In den 60er- und 70er-Jahren spielten die größten Virtuosen in Rock und Jazz vor allem auf Instrumenten der Marken Gibson und Fender sowie Martin, dem Rolls Royce unter den akustischen Gitarren. Später wollten immer mehr Musiker mit Extraanfertigungen und Unikaten auf die Bühne gehen. Prince zum Beispiel spielte ausgefallene, sündhaft teure Instrumente mit futuristischem Design. Die Gitarre als überkandideltes Showaccessoire.
Um Blues oder Folk zu spielen, bedarf es dieser bis zu 40.000 Euro teuren Designer-Objekte nicht.
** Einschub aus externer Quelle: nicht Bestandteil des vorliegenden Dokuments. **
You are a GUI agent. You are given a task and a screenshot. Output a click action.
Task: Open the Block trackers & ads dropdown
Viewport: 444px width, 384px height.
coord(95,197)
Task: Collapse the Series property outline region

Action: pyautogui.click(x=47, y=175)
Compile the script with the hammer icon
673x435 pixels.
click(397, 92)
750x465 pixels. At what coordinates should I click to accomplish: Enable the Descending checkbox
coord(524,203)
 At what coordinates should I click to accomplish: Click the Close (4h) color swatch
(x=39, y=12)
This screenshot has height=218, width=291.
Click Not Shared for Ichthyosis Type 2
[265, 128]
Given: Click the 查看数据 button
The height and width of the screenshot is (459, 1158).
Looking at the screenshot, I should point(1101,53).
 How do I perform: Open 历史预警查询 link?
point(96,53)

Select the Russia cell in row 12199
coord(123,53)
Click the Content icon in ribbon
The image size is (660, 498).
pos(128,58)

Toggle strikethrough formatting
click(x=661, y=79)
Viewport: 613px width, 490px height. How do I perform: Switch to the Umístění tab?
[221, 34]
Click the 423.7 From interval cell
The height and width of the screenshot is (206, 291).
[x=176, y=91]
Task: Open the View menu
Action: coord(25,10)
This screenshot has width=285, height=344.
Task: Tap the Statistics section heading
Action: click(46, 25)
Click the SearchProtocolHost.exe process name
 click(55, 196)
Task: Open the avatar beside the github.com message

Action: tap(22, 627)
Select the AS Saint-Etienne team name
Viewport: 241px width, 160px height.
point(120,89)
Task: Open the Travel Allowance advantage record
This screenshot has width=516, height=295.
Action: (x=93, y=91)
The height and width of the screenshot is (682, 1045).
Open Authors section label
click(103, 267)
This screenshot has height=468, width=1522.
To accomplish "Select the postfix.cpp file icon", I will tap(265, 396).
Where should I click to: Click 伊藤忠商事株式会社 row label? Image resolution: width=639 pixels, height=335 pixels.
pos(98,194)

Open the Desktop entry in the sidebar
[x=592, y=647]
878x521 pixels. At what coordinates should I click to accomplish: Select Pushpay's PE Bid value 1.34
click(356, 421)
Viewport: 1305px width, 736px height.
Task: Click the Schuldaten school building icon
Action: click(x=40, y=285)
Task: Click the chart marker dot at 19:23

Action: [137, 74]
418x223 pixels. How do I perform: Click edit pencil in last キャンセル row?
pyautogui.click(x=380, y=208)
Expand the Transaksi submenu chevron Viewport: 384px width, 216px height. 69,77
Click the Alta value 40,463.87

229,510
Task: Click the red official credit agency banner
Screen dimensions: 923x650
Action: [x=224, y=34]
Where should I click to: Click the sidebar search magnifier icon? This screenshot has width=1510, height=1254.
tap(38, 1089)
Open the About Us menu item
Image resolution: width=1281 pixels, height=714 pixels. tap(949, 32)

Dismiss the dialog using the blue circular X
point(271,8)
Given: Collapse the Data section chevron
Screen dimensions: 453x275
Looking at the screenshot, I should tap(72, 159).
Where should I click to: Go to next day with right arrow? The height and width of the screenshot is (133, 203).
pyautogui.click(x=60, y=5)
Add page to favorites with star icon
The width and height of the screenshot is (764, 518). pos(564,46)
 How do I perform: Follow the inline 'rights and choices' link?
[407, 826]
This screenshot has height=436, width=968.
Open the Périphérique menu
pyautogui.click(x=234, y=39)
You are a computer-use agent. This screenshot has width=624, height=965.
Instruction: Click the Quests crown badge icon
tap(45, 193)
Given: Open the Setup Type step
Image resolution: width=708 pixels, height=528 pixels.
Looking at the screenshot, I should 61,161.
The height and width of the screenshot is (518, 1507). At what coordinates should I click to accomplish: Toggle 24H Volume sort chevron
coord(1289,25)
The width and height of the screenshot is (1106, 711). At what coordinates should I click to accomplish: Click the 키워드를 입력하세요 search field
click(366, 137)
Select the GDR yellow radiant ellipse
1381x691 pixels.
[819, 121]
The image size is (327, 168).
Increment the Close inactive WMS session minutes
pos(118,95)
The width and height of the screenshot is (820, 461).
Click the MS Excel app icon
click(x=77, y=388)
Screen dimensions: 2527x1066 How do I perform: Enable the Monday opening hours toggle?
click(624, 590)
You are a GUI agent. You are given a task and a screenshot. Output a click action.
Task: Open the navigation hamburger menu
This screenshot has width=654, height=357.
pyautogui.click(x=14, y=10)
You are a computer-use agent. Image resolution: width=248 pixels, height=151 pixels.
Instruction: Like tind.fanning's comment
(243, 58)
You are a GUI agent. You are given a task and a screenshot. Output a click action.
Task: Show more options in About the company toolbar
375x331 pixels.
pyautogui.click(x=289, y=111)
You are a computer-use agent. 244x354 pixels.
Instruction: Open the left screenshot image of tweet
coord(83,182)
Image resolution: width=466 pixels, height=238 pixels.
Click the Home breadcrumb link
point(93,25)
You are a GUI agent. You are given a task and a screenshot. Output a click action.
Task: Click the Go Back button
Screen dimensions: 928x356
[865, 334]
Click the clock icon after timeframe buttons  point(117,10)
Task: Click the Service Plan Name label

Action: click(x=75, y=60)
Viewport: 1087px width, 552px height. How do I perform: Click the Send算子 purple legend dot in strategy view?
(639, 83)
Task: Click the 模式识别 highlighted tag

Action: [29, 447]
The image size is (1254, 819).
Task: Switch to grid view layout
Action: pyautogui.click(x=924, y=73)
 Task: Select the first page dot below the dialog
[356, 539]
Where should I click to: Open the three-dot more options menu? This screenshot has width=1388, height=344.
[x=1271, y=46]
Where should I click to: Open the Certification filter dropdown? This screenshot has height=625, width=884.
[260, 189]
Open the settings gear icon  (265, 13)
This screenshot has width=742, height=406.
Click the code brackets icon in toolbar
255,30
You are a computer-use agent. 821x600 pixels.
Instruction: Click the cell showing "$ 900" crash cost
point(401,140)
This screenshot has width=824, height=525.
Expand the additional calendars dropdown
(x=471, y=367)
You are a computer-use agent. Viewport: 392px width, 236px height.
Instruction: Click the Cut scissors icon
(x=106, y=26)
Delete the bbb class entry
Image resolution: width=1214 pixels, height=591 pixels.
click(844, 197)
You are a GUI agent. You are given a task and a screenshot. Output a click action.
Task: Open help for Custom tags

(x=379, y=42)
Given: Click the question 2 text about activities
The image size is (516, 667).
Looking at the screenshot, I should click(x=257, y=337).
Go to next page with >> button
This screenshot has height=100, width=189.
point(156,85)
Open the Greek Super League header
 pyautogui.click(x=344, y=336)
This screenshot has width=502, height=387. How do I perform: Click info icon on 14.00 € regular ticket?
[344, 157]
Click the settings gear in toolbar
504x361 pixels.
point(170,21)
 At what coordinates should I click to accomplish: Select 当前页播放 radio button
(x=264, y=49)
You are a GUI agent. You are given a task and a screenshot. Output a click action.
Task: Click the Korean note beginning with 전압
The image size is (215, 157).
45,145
Robert Johnson, wichtiges Vorbild von Stars wie Eric Clapton, Keith Richards und Jimmy Page, spielte seine Bluessongs auf einer schlichten, etwas abgegriffenen akustischen Gitarre. Als Richards den Bluesmann entdeckte, fragte er Brian Jones, seinen Bandkollegen bei den Rolling Stones, wer denn der zweite Gitarrist sei, den man da höre. Erst später realisierte er, dass der König des Delta Blues allein für dieses verblüffende Spiel verantwortlich war. Johnson konnte mit seinem Spiel Frauen betören. Diese Fähigkeit wurde dem Womanizer zum Verhängnis. Ein eifersüchtiger Ehemann vergiftet ihn. Robert Johnson wurde nur 27 Jahre alt, genauso wie Jimi Hendrix.